EXERCISE REQUIREMENTS
Repeat the records below word for word, from the start through the line containing "[button] (1051, 157)". Leave the pictures out.
[START]
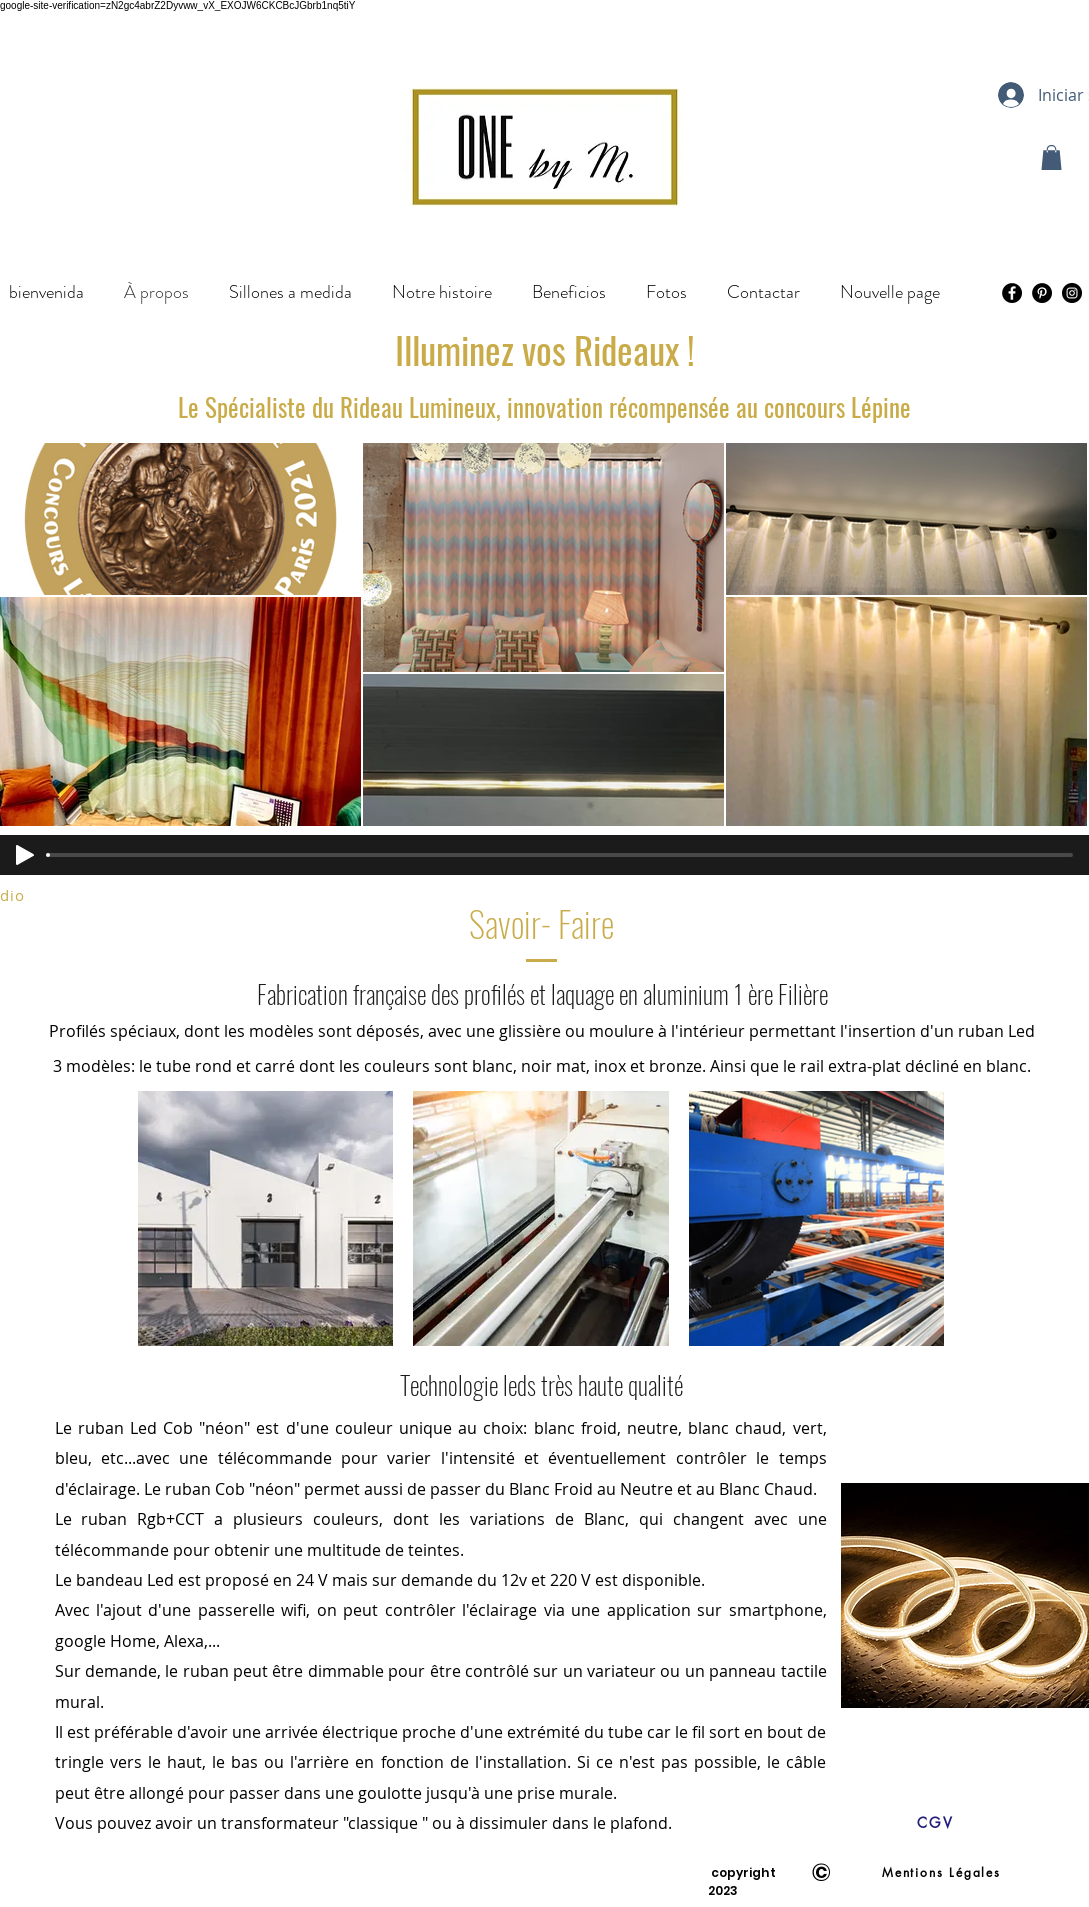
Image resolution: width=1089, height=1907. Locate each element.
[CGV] (936, 1822)
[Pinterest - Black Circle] (1042, 293)
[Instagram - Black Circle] (1072, 293)
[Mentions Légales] (942, 1872)
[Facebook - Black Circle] (1012, 293)
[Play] (25, 855)
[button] (1051, 157)
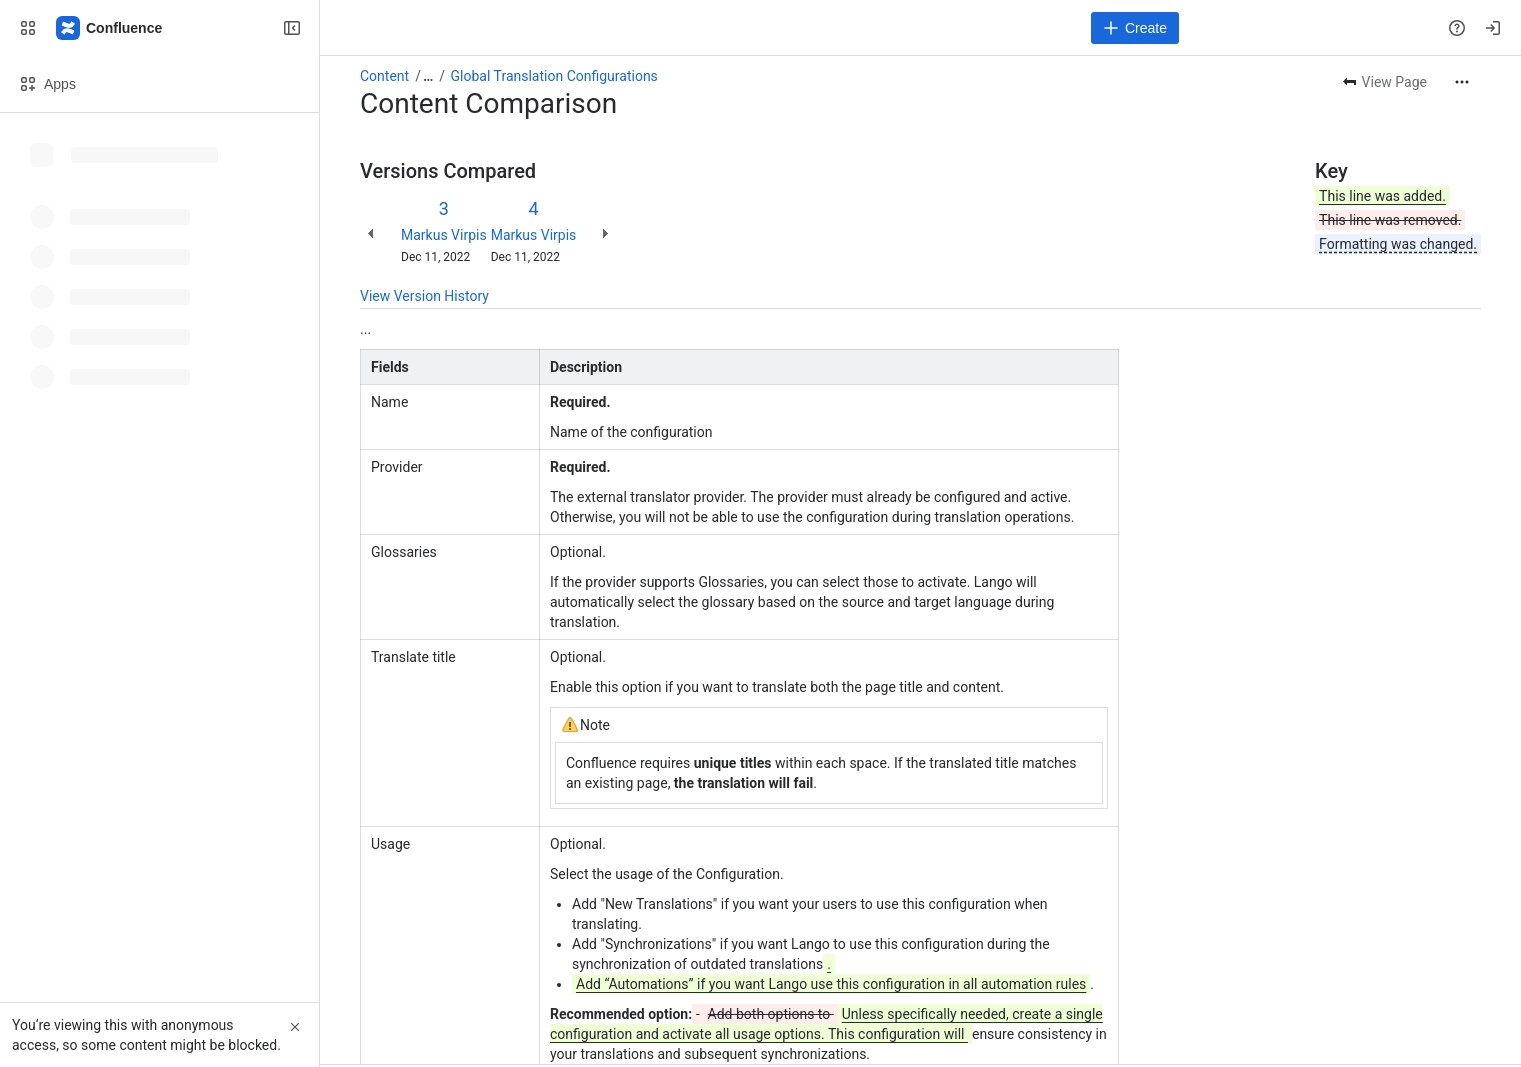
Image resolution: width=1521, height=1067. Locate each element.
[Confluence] (110, 28)
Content (384, 76)
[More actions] (1462, 82)
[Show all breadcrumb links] (428, 76)
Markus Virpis (444, 235)
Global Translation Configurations (554, 76)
[END]
ANSWER TO THE TASK
Image resolution: width=1089, height=1907. Locate each element.
[CGV] (936, 1822)
[Pinterest - Black Circle] (1042, 293)
[Instagram - Black Circle] (1072, 293)
[Mentions Légales] (942, 1872)
[Facebook - Black Circle] (1012, 293)
[Play] (25, 855)
[button] (1051, 157)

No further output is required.